## Problème posé:
Traduisez en anglais la phrase suivante de la tribune sur la loi européenne sur la cyberrésilience : « Ainsi, le CRA prévoit de rendre obligatoire la mise en œuvre des bonnes pratiques en matière de sécurité dans l’ensemble du secteur tech européen. »

## Extrait:
☆ ☆ ☆ ☆ ☆

Connexion
/ Inscription
Mon espace
Tribunes & Témoignages
ABONNÉS
Partager par Linked-In
Partager par Xing
Partager par Facebook
Partager par email
Suivez-nous sur feedly

[Tribune] Pourquoi la loi européenne sur la cyberrésilience doit revoir son approche de l’open source

Par Alois Reitbauer, Chief Technology Strategist chez Dynatrace


Le projet de loi européenne sur la cyberrésilience (CRA – Cyber-Resilience Act), soutenu par les députés européens en juillet dernier, vise à réduire le risque de piratages et d’attaques malveillantes des équipements informatiques des citoyens européens. Ainsi, le CRA prévoit de rendre obligatoire la mise en œuvre des bonnes pratiques en matière de sécurité dans l’ensemble du secteur tech européen. Il imposera notamment des normes minimales de sécurité pour les produits technologiques destinés aux utilisateurs finaux vendus dans toute l’UE, tels que les appareils d’IoT, les ordinateurs de bureau ou encore les smartphones.

☆ ☆ ☆ ☆ ☆

## Données fournies:
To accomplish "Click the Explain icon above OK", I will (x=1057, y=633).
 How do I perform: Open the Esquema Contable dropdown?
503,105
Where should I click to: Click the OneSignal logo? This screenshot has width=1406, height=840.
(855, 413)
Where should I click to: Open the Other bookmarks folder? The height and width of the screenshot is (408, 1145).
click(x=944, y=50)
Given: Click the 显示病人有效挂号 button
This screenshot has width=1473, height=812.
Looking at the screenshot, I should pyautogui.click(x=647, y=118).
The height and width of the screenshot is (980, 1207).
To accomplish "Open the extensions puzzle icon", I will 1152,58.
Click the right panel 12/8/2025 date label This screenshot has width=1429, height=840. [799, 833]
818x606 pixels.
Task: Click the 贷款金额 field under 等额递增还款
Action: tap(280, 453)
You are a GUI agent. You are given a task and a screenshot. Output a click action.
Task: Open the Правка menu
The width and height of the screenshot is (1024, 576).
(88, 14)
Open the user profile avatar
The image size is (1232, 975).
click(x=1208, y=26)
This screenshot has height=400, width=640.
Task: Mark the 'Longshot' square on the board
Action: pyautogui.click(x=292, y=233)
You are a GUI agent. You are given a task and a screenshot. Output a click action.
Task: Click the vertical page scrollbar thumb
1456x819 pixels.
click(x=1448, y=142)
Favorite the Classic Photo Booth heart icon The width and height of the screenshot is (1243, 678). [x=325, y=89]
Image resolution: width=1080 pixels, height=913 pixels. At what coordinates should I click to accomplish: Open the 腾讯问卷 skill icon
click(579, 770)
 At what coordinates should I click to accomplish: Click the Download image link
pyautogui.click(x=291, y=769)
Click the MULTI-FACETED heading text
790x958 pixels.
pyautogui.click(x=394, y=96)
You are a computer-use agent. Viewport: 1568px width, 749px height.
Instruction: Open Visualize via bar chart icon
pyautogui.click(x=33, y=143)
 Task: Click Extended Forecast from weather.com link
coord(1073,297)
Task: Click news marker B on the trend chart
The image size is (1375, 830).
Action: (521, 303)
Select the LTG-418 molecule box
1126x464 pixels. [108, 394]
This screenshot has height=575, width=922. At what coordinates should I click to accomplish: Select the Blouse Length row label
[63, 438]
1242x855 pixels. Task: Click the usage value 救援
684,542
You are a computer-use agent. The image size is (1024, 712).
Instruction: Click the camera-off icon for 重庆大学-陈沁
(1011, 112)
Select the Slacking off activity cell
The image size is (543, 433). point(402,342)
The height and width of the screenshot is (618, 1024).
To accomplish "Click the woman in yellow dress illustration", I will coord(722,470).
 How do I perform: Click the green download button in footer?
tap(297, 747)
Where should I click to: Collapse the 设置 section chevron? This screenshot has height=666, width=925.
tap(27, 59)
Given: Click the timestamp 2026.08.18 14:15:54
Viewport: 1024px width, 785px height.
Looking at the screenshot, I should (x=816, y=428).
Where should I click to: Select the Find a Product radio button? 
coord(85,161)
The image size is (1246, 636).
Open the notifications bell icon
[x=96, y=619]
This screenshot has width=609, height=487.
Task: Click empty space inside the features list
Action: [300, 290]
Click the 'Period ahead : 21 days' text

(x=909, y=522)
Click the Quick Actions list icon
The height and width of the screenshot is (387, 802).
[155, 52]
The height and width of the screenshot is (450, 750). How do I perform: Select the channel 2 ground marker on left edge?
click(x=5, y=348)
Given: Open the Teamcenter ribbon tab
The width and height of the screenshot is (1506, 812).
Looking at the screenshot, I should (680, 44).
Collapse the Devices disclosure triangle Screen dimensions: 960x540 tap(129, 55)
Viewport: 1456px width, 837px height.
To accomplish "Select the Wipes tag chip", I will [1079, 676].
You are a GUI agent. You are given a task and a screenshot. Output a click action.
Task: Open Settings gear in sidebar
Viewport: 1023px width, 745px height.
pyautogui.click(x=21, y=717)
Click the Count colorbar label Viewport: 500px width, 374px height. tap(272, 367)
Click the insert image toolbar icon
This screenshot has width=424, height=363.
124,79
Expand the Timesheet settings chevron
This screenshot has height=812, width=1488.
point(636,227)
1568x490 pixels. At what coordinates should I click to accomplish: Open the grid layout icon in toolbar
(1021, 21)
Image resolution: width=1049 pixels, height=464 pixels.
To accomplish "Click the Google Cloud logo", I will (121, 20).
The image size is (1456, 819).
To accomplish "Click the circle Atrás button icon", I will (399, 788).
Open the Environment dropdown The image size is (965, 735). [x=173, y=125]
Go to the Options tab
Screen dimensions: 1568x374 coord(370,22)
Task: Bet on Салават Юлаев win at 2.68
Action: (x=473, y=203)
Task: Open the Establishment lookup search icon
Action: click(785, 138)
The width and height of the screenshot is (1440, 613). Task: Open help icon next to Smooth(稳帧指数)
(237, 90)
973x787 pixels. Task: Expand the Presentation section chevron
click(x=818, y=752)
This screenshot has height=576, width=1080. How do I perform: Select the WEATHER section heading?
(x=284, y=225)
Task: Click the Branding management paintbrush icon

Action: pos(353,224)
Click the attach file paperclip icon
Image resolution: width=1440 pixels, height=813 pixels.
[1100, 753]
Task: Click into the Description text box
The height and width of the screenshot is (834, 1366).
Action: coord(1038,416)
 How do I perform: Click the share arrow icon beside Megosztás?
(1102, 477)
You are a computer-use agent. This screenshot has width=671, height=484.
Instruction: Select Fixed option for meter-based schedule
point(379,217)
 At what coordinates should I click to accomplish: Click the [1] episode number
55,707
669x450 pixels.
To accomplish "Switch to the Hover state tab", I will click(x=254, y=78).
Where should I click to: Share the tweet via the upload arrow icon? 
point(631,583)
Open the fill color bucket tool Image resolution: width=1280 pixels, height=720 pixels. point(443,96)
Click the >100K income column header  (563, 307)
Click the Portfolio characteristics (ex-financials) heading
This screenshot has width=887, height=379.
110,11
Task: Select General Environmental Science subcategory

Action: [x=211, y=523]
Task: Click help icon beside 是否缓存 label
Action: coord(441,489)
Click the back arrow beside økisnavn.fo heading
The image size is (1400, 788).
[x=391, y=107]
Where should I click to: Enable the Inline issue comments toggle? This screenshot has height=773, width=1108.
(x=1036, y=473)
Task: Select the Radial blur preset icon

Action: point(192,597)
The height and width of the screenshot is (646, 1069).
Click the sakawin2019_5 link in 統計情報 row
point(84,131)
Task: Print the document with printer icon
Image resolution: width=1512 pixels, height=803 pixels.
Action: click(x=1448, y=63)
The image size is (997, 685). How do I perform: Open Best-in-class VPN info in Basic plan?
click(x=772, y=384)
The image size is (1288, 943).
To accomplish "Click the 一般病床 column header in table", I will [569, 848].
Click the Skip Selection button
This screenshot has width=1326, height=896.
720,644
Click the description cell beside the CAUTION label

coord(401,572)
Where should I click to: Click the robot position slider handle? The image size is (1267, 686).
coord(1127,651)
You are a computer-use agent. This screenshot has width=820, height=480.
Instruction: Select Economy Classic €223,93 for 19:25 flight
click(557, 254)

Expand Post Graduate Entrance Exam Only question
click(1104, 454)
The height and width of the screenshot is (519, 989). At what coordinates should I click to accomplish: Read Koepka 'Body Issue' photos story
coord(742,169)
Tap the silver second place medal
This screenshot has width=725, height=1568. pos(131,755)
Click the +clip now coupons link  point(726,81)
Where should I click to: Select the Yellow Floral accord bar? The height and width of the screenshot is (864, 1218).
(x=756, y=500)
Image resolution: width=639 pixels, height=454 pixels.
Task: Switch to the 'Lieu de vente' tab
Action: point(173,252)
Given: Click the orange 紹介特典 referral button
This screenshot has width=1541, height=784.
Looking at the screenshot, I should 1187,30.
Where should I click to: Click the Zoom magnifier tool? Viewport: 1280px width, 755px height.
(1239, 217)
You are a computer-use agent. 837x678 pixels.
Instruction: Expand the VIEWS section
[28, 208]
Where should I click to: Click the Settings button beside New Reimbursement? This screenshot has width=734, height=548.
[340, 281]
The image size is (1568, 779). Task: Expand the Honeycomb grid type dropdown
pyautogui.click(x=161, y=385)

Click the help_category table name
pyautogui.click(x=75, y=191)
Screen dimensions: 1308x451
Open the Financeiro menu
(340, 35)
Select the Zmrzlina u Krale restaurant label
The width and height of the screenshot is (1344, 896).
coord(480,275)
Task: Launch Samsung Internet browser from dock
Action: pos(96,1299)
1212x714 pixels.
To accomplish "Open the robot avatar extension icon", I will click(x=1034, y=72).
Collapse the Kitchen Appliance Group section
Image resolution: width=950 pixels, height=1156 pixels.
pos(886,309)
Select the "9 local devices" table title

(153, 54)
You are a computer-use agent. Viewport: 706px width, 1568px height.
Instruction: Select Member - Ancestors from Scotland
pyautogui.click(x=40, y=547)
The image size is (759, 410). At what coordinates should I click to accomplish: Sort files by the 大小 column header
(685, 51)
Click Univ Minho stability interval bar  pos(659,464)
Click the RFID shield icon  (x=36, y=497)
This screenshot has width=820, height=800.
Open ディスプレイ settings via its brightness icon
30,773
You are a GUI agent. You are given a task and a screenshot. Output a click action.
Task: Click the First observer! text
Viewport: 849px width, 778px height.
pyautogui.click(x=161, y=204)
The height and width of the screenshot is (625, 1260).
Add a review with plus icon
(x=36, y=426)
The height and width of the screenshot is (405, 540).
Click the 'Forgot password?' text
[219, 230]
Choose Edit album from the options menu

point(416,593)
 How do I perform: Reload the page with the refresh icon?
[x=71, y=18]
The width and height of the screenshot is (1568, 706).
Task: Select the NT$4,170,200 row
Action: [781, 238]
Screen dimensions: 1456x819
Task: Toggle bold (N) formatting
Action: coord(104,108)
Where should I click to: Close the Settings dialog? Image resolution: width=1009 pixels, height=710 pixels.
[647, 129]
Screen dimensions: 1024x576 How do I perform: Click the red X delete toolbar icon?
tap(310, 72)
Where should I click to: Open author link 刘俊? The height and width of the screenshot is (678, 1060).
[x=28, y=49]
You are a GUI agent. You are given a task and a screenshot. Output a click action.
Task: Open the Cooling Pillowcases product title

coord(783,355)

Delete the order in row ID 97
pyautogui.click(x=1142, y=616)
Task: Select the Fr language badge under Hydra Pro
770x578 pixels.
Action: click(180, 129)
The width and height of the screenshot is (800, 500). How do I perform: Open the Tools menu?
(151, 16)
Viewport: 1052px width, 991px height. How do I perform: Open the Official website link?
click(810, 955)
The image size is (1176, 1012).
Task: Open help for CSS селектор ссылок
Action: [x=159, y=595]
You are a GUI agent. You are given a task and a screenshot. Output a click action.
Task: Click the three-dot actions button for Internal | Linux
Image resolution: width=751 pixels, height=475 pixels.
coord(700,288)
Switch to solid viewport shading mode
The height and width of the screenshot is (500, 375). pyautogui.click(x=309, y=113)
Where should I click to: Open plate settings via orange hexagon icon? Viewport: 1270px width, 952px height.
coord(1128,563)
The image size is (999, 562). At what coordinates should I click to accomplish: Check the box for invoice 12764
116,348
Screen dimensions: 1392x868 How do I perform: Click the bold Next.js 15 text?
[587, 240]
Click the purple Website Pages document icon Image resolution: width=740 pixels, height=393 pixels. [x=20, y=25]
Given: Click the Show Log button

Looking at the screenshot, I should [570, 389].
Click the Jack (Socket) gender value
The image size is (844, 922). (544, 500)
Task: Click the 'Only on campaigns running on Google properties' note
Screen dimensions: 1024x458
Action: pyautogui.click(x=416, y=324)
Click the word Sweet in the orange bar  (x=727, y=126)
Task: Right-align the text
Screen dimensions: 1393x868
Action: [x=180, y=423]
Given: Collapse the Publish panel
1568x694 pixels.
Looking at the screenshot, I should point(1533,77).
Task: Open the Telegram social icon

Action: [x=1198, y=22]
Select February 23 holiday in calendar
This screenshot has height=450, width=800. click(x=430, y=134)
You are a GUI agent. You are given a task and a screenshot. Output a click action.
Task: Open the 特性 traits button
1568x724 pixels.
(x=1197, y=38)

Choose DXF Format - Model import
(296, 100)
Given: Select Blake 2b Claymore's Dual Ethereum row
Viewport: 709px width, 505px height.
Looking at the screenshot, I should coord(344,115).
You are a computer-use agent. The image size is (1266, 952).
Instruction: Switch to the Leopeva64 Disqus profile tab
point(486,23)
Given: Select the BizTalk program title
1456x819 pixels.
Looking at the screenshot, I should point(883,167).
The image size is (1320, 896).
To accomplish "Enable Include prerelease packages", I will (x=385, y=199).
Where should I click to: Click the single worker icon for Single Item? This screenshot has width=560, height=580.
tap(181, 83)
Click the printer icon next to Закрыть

☆ ☆ ☆ ☆ ☆

## Solution du problème:
Accordingly, the CRA plans to make the implementation of security best practices mandatory across the entire European tech sector.